MATERIAL FOR THE TASK section start
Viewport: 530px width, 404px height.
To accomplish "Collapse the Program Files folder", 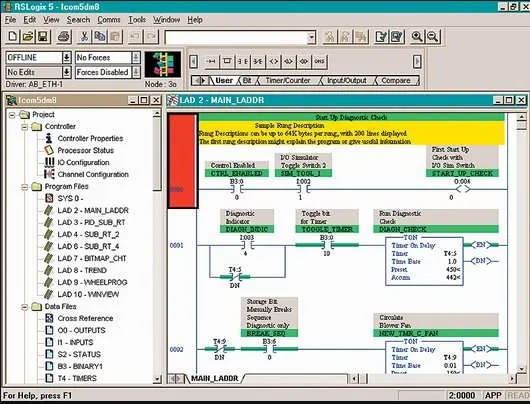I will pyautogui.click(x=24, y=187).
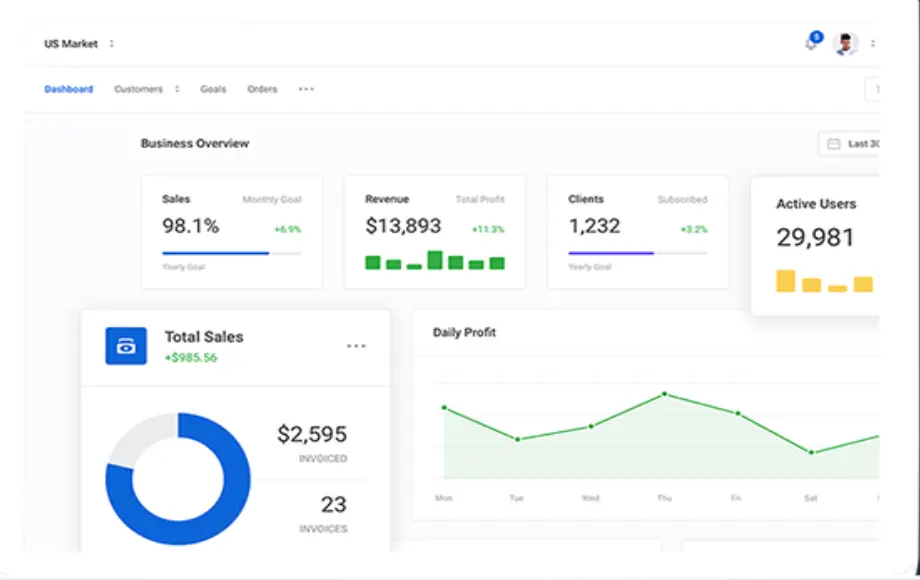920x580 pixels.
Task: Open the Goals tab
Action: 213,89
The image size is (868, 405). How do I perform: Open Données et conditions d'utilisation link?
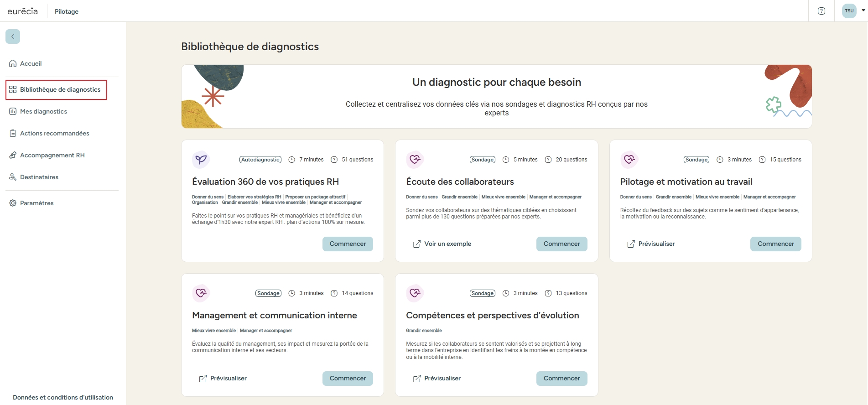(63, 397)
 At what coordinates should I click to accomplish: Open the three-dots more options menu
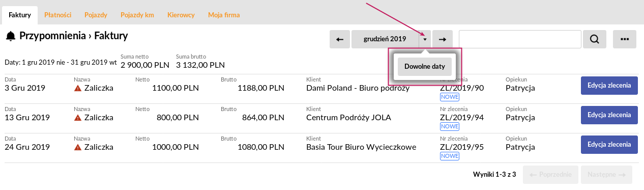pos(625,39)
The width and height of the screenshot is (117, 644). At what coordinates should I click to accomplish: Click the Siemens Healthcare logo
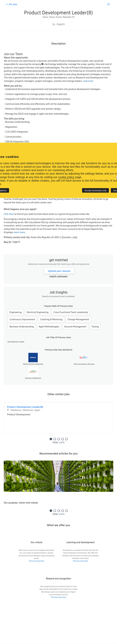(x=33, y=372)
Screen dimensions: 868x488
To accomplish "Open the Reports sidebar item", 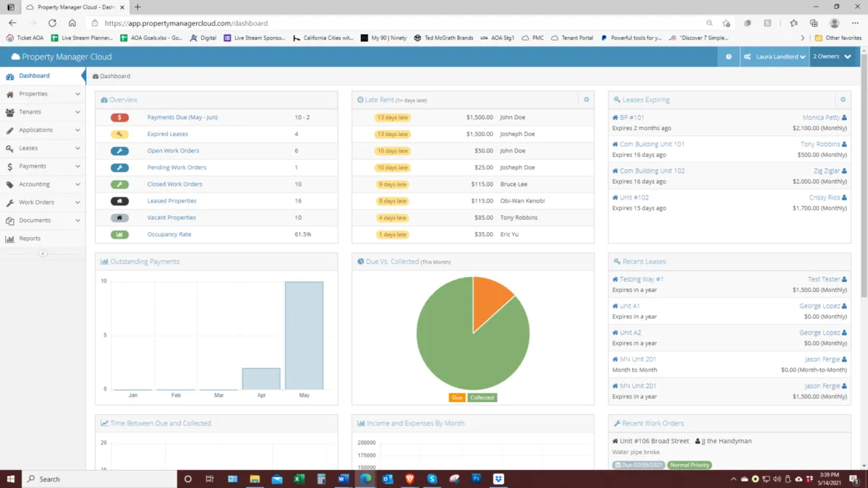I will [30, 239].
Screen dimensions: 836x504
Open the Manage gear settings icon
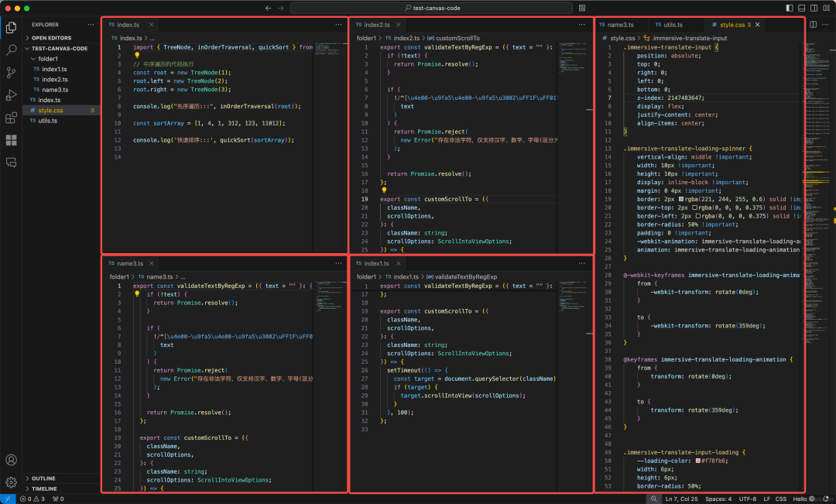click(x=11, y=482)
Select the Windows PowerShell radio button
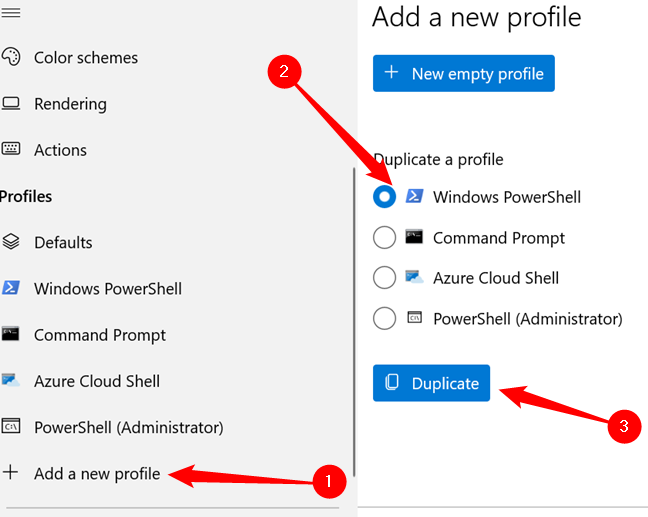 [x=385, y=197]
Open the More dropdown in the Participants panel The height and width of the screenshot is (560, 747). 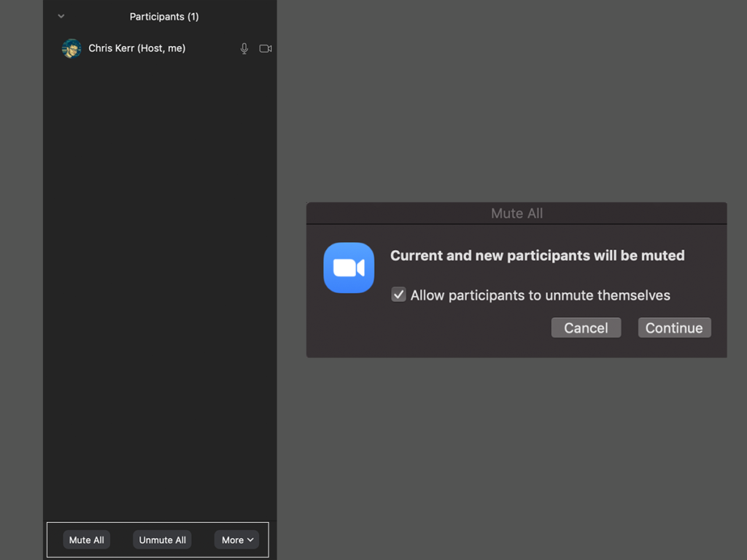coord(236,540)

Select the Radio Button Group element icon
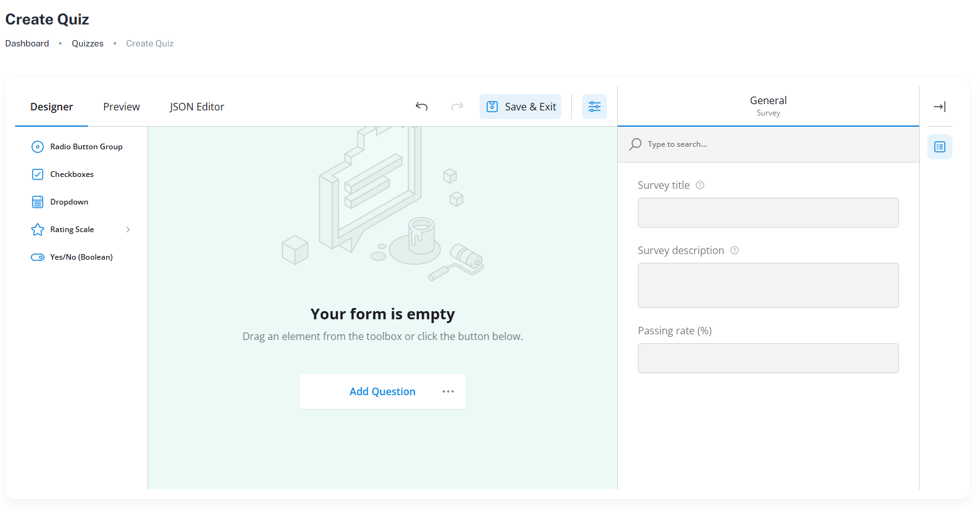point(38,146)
MATERIAL FOR THE TASK section end
**INSTRUCTIONS FOR THE TASK:** Lines with "dimensions": return each one from the data above.

**RESPONSE BELOW:**
Screen dimensions: 868x488
Screen dimensions: 836x504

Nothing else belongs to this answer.